Quanto più ricco è un capolavoro di elementi da considerare, quanto più vasta e articolata la loro interconnessione, tanto più complessa risulterà la ricerca nel proprio procedere; e se misurarsi coi capolavori può far tremare a volte le vene ai polsi, quelli sommi sgomentano.

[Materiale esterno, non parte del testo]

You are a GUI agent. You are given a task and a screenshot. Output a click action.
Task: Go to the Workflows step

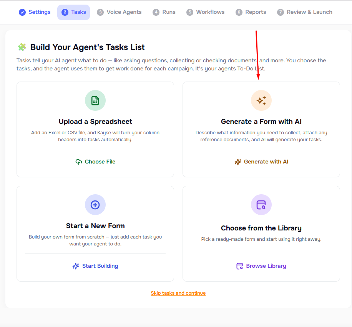[205, 12]
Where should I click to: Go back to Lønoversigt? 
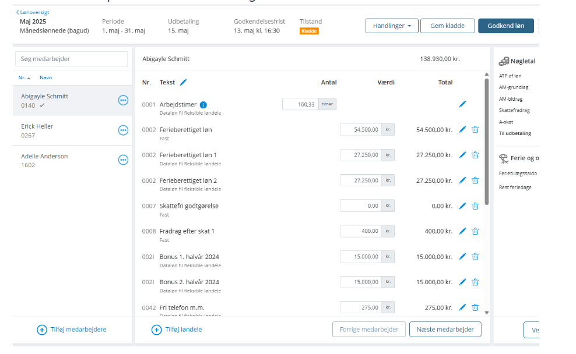point(33,12)
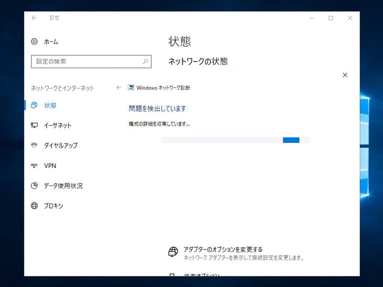Go back in the diagnostics dialog
This screenshot has height=287, width=383.
[119, 88]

Occorre non perder di vista alcun dettaglio: nel caso d’un film, nessuna inquadratura fosse pure di pochi fotogrammi, nessun dettaglio circa la sua costruzione, e all’interno di essa nessuno circa l’organizzazione dello spazio, presenza e collocazione di figure, scelta e disposizione di oggetti e arredi, luce come fonte cromatica e come provenienza o angolazione, commento musicale diegetico o meno e sua funzionalità alle immagini, iconografia e iconologia d’ogni immagine stessa. Senza omettere alcun aspetto, dedicando attenzione critica a ciascuna singola componente senza trascurarne alcuna.
Forse è per questa ragione che la pur vasta produzione saggistica su Barry Lyndon sembra, nel quasi mezzo secolo dall’uscita in sala, aver preferito soffermarsi più spesso sugli aspetti estetici della pellicola, in termini teoretici e concettuali o di sensazioni e riflessioni suggerite, piuttosto che sull’analisi di ciò che ne costituisce la magnificenza, nel rigore d’un magistero tecnico totalmente asservito al raggiungimento d’una perfetta narrazione per immagini. Eppure lo stesso Kubrick, nelle poche interviste concesse, si è espresso molto chiaramente su ciò che si dovesse intendere per film perfetto e sulle necessarie modalità per concepirlo (ove il concetto etimologico del termine fa pendant con una visione a raggiera), rivendicando anzi la finalità del proprio conseguimento quale unica bussola cui attenersi, il solo scopo da perseguire senza compromessi. Lui per primo a convenire quanto dispendioso sia in termini di tempi, sforzi, fatica, in un procedere di sequenze ripetute in infinite serie di ciak, con la necessità permanente di mantenere il totale, simultaneo controllo di decine di fattori.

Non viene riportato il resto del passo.